Mike, Tim & Rachael on Parliament Hill
Despite only having met Jantine the night before she invited us to her house for her traditional Canada Day BBQ. Over mountains of delicious food and refreshing local craft beer we were introduced to her friends and family who were undoubtedly some of the most welcoming people I have ever met. After lunch we made the short walk across the Ottawa River into Quebec and headed for Jacques-Cartier Park. Here there was a great atmosphere with another music stage, huge inflatables and stalls selling every kind of sweet treats imaginable. Everywhere people would wish us Happy Canada Day and complete strangers seemed genuinely interested in speaking to us. Very quickly I was getting a sense that it wasn’t just Jantine’s friends that were super friendly; it was everyone in Ottawa.
After returning to Parliament Hill for more live music and a fantastic flyby by the Canadian RAF Snowbirds, we headed back to our hotel to watch the Canada Day fireworks. We were lucky enough to have privileged access to the roof of the Fairmont Chateau Laurier which provided one of the best vantage points in the city. The firework show didn’t disappoint, it was a real spectacle to see the whole of downtown Ottawa lit-up, choreographed perfectly to classical and rock music. As we had a final drink in Zoe’s (the hotel lounge and bar) we looked out the window to watch the crowds of red and white flow past into the night. It was clear that the atmosphere was still buzzing with partying set carry on until the early hours.
Fireworks as seen from the roof of our hotel
In the days that followed Rachael, Mike and I loved exploring Ottawa and the outskirts of the city. Mike’s highlights included the fascinating Canadian War Museum, the Canadian Museum of History National and a self-guided craft beer tour of the lively Byward Market. Rachael meanwhile enjoyed a scenic cycling tour of the city with Escape Bicycle Tours, a gastronomic walking tour of Little Italy with C’est Bon Epicurean Adventure and visit to the very impressive National Gallery. Some of my favourite activities included a stroll through the beautiful Gatineau Park, a spooky ghost walk with company Haunted Walk and a captivating tour of the historic Parliament buildings. However we all loved the Nordik Spa, which is North America’s largest spa. After all that celebrating and site seeing it provided the perfect opportunity to unwind.

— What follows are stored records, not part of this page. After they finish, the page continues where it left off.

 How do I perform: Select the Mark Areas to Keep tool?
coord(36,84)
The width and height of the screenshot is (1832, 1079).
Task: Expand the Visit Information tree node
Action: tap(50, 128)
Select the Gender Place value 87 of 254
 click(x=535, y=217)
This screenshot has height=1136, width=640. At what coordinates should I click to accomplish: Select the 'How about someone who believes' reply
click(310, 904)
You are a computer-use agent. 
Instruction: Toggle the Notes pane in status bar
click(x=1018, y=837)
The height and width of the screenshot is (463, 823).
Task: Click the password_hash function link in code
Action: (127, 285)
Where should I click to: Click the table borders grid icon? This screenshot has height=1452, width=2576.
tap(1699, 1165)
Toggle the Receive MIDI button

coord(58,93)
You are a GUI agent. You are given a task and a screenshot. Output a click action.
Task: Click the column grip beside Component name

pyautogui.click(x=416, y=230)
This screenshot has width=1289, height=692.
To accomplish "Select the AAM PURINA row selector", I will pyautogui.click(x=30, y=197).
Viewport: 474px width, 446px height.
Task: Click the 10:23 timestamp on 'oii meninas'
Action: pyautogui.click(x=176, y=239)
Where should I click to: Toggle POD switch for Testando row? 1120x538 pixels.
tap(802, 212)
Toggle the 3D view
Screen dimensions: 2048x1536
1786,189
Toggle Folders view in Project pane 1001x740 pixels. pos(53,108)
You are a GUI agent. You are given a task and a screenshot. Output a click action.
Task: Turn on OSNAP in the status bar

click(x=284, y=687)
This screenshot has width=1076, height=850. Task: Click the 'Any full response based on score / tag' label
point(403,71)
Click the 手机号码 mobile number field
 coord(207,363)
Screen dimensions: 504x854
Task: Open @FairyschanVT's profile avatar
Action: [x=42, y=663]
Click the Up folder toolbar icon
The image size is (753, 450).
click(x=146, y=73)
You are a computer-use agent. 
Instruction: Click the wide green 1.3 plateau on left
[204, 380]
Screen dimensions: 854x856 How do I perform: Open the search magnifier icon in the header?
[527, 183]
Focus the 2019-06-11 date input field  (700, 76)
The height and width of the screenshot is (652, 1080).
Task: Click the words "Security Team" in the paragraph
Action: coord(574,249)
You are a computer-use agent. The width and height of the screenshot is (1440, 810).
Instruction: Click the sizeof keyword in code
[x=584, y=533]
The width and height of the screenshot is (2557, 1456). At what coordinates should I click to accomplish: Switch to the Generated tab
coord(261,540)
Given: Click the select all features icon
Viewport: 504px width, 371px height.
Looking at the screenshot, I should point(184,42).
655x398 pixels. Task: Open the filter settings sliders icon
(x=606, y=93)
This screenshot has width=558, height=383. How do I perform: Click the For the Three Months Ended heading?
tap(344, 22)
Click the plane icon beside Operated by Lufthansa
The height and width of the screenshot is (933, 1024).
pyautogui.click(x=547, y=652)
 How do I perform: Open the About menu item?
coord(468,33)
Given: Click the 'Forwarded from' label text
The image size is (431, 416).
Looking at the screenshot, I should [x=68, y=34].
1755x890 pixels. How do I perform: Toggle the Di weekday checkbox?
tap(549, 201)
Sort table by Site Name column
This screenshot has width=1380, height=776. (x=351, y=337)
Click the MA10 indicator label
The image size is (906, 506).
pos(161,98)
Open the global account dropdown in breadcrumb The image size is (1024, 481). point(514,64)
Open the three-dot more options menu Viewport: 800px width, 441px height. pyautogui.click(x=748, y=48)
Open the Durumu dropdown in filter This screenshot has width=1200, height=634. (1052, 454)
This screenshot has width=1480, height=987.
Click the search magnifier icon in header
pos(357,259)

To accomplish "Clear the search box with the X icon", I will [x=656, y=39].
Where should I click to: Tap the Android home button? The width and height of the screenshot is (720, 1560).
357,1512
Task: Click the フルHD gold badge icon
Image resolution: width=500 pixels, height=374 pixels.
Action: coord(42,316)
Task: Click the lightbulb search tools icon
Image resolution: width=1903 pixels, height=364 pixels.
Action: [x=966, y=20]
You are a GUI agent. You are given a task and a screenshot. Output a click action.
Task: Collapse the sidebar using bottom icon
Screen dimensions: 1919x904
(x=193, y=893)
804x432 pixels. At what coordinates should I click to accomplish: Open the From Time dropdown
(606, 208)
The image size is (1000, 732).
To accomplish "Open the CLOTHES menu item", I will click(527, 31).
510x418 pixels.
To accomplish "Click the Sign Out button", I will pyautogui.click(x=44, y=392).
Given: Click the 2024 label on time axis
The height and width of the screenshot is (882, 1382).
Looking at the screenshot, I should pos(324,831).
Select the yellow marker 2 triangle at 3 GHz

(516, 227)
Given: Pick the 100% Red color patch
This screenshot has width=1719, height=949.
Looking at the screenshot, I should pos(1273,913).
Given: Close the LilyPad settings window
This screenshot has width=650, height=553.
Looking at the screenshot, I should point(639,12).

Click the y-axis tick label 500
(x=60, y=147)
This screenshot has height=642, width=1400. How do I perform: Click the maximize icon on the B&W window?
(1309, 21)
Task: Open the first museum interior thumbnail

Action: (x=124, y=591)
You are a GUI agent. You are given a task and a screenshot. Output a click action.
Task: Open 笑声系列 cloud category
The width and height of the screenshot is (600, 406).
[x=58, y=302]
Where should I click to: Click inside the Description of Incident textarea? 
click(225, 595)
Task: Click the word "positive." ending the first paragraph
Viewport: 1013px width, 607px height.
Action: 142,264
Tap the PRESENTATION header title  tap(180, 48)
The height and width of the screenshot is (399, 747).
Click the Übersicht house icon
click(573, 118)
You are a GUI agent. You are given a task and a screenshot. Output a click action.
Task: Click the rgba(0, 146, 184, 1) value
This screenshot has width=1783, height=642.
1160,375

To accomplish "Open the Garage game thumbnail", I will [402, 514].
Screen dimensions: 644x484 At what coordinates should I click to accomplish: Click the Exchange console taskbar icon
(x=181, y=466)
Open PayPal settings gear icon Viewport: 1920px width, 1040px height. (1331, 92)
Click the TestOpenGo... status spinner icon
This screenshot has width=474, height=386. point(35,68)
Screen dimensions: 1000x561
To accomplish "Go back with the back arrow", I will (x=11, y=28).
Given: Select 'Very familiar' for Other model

Totem Pole at the Canadian Museum of History
All three of us were blown away with the food on offer throughout. From local street food such as sweet ‘BeaverTails’ to high end dinning, Ottawa caters for every taste. Play Food and Wine was one of our favourite restaurants, it serves a huge variety of excellent tapas style dishes each paired with a recommended wine. Another fantastic meal was had at The Albion Rooms in downtown Ottawa. We had rustic yet contemporary dishes washed down with delicious signature cocktails.
Tim tucks into a BeaverTail
All too soon our time in Ottawa was up. We had only just touched the surface of the attractions and activities on offer in this vibrant city. What we all agreed that Ottawa is one of the most welcoming places that we had ever been to. It isn’t just the fantastic museums, galleries, architecture, food and nightlife that make Ottawa great, above all it is its people.